Fracking With Pennsylvania: The Marcellus Shale Debate

The Marcellus Shale controversy may feel worlds away, but it could change everything from our economy to the water we drink. Our man travels through Gasland and brings back tales of boom towns, big business, angry nuns, Hollywood stars and the fight that’s going to transform our state forever

“I just don’t want you to portray us as a bunch of greedy, money-hungry people,” Schweighofer tells me. “The greedy ones didn’t stand and wait. We gave up a certain amount of bonus money to get protections in place.” Under the more complicated lease her alliance signed, landowners have been paid three bonus payments of $500 per acre. In Schweighofer’s case, that came to about a million dollars. There were three more payments scheduled, but now that the DRBC has placed a moratorium on drilling in the Delaware watershed, Hess can suspend bonus payouts. The months have added up as the Wayne County landowners wait for the DRBC to write its own watershed-specific drilling regulations. Meanwhile, the forces against drilling have become more organized, more vocal and more influential. Over here on the far east side of Pennsylvania, the gold rush has been hobbled.

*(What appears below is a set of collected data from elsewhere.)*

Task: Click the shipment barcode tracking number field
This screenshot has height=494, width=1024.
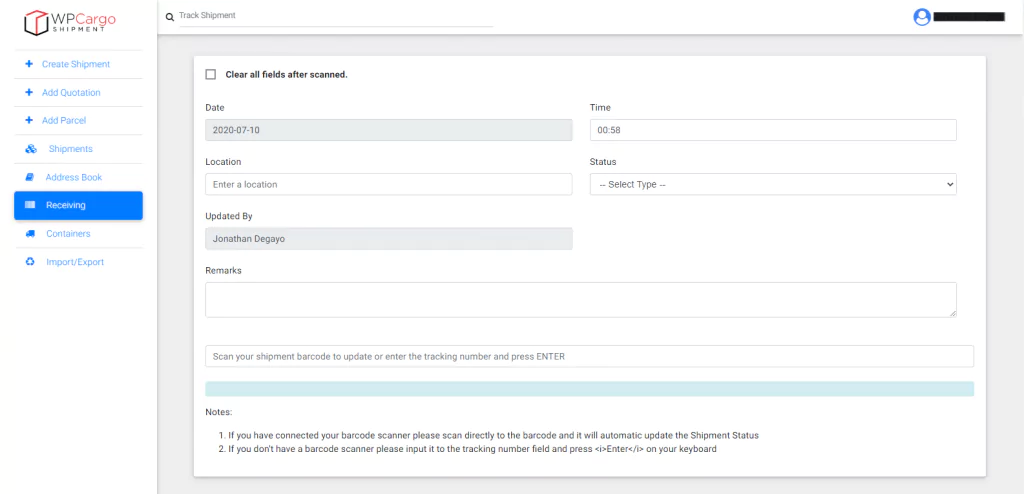Action: (589, 356)
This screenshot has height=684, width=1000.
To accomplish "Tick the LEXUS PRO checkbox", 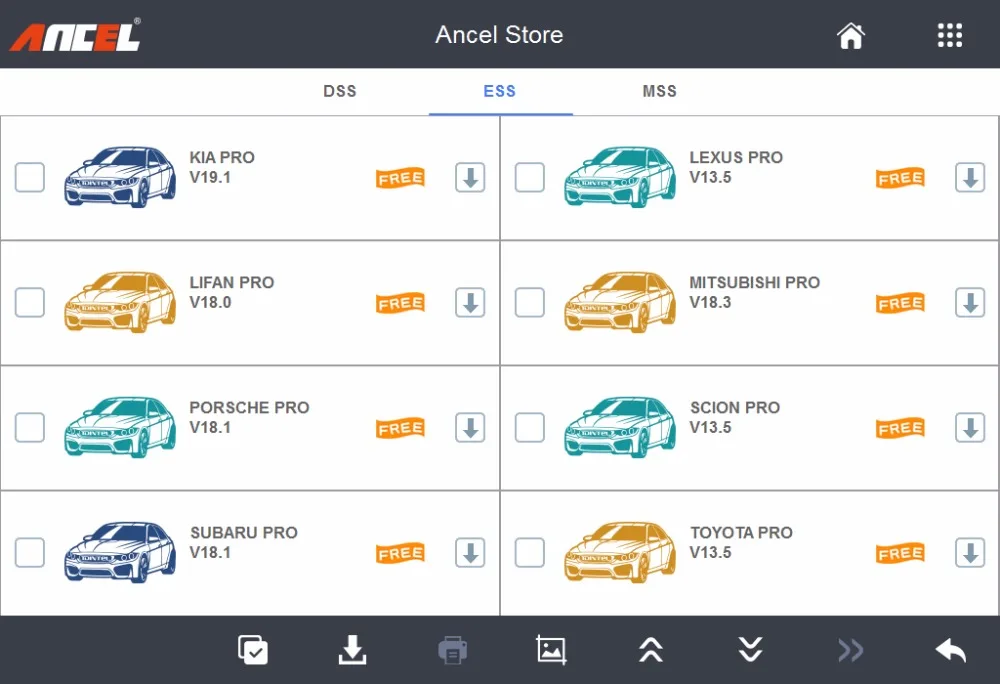I will pyautogui.click(x=529, y=177).
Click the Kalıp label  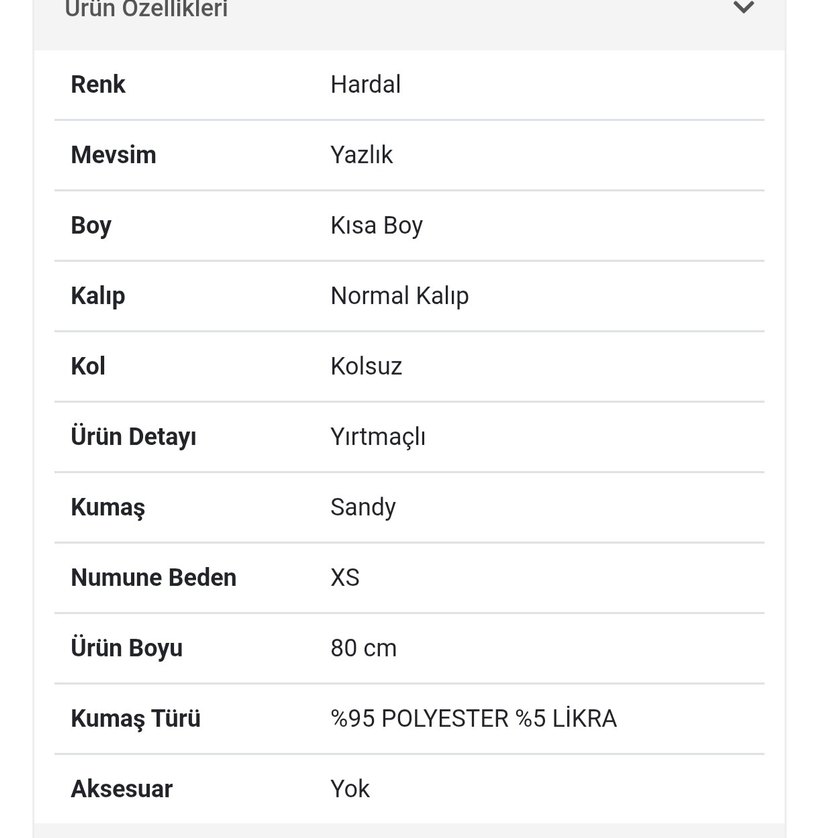pyautogui.click(x=97, y=296)
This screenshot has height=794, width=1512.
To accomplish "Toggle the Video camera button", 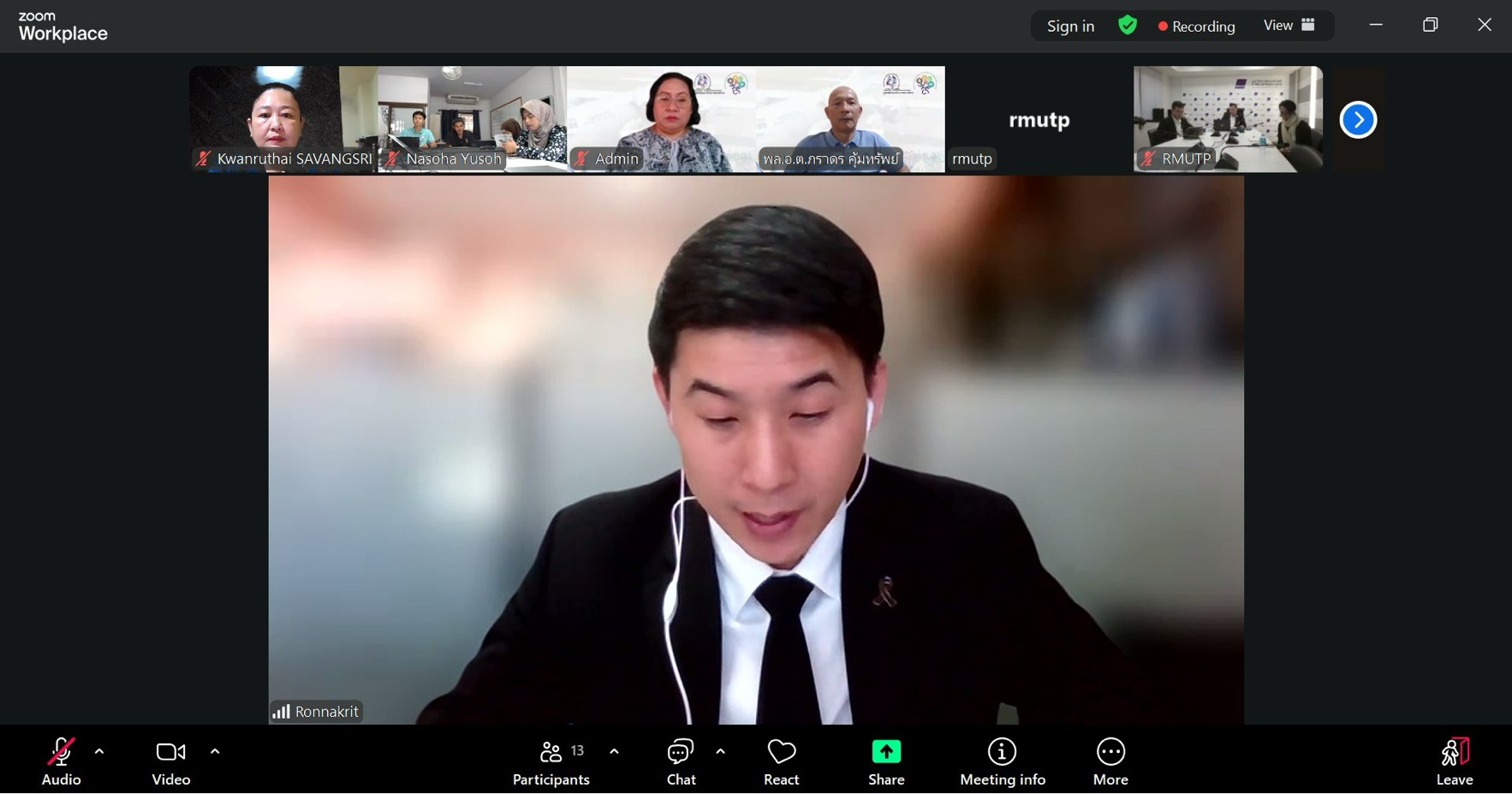I will 170,760.
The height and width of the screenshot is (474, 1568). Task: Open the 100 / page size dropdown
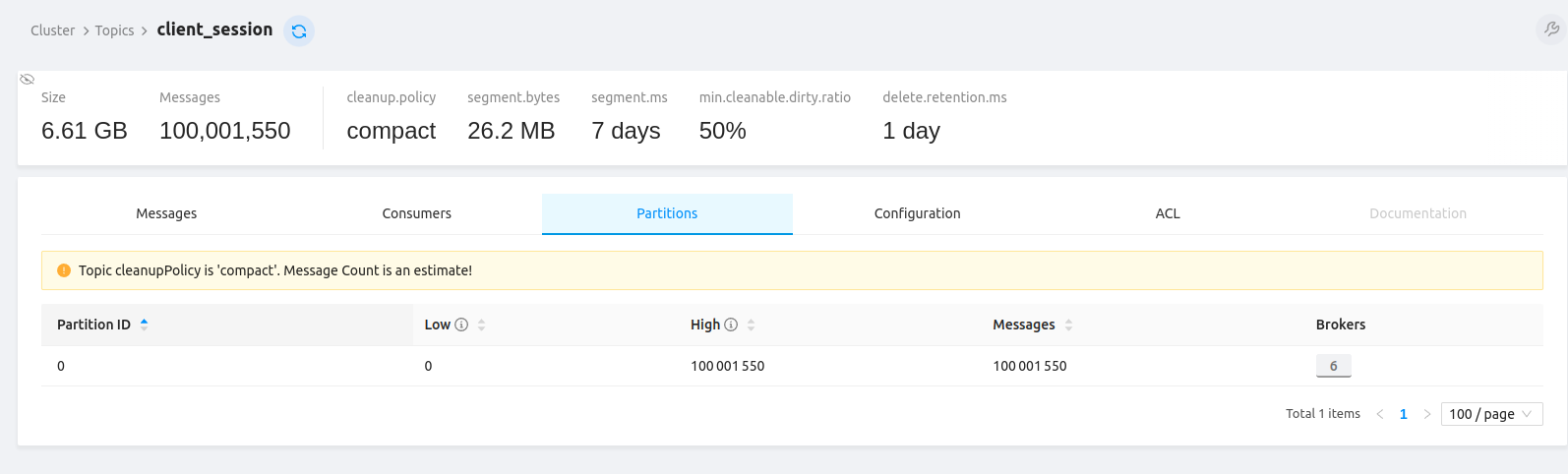click(x=1490, y=414)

“We’re in suspended animation,” Schweighofer says. “And time is money. That is a taking of our private property rights without compensation. The other side is just saying ‘Kill the Drill,’ delay it at any expense. We’re just too far apart. You can’t bridge it.”

THE NEXT DAY, a few miles down the road and across a bridge, in Narrowsburg, New York, I met Barbara Arrindell for lunch at a café overlooking an eddy near the deepest spot in the Delaware River. From this restaurant’s back deck, I’ve watched eagles swooping to pluck fish from the clear water.

Arrindell, who grew up in Long Island, is a compact 65-year-old with a science degree from Columbia who has lived in Damascus Township, about 10 miles from the Schweighofer farm, for nearly a decade, working as a glass artist. Early in 2008, as she became aware that gas drilling was coming her way, she finished up her art projects, knowing that her life was about to change. Then she helped found Damascus Citizens for Sustainability, one of the most active and outspoken of the anti-drilling groups, and it now takes all her time.

After we ordered, I asked her about the problem of navigating through what seem to be separate realities presented by pro- and anti-drilling camps. “The PR machine fed by the extractive industry is so huge,” she said firmly. “And they’re spending so much money. I think they have three lobbyists for every legislator in Congress. They’re putting out lies, and they want to stamp out all these little sprouts of truth that are coming up. It’s not that we have a different set of facts. It’s that we actually have facts.”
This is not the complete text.